### Task to carry out
Copy out the stretch from the line containing "The width and" through the line containing "center [418, 601].", reproducing each line word for word.

### Given records

* * * * *

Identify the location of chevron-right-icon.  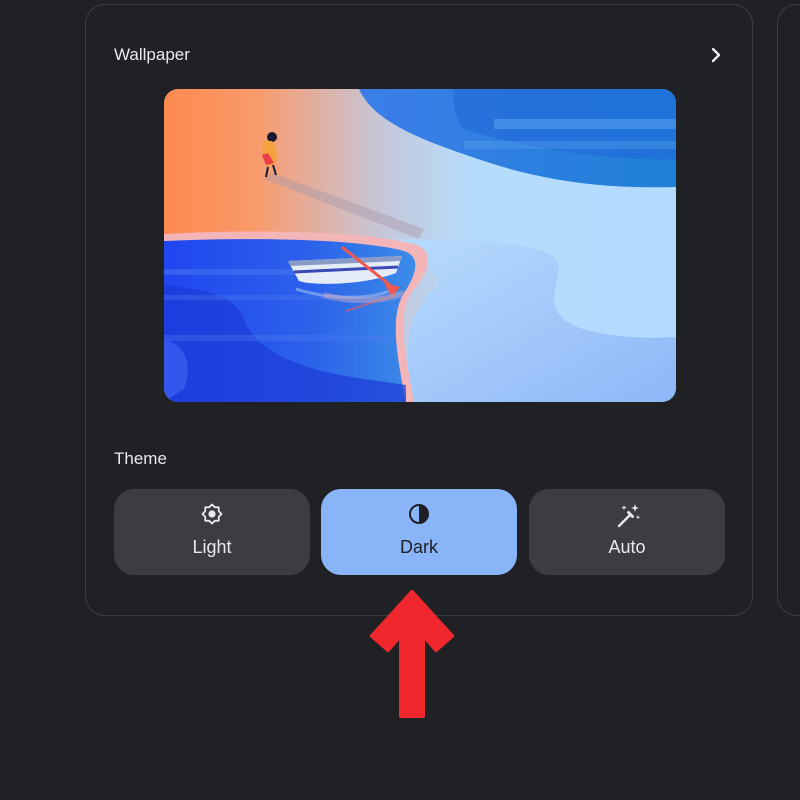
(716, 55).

* * * * *

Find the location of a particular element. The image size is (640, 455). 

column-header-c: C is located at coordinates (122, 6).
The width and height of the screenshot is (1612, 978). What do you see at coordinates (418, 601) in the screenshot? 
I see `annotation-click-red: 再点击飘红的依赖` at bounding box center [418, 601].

* * * * *

### Answer to the problem
The width and height of the screenshot is (1612, 978). What do you see at coordinates (418, 601) in the screenshot? 
I see `annotation-click-red: 再点击飘红的依赖` at bounding box center [418, 601].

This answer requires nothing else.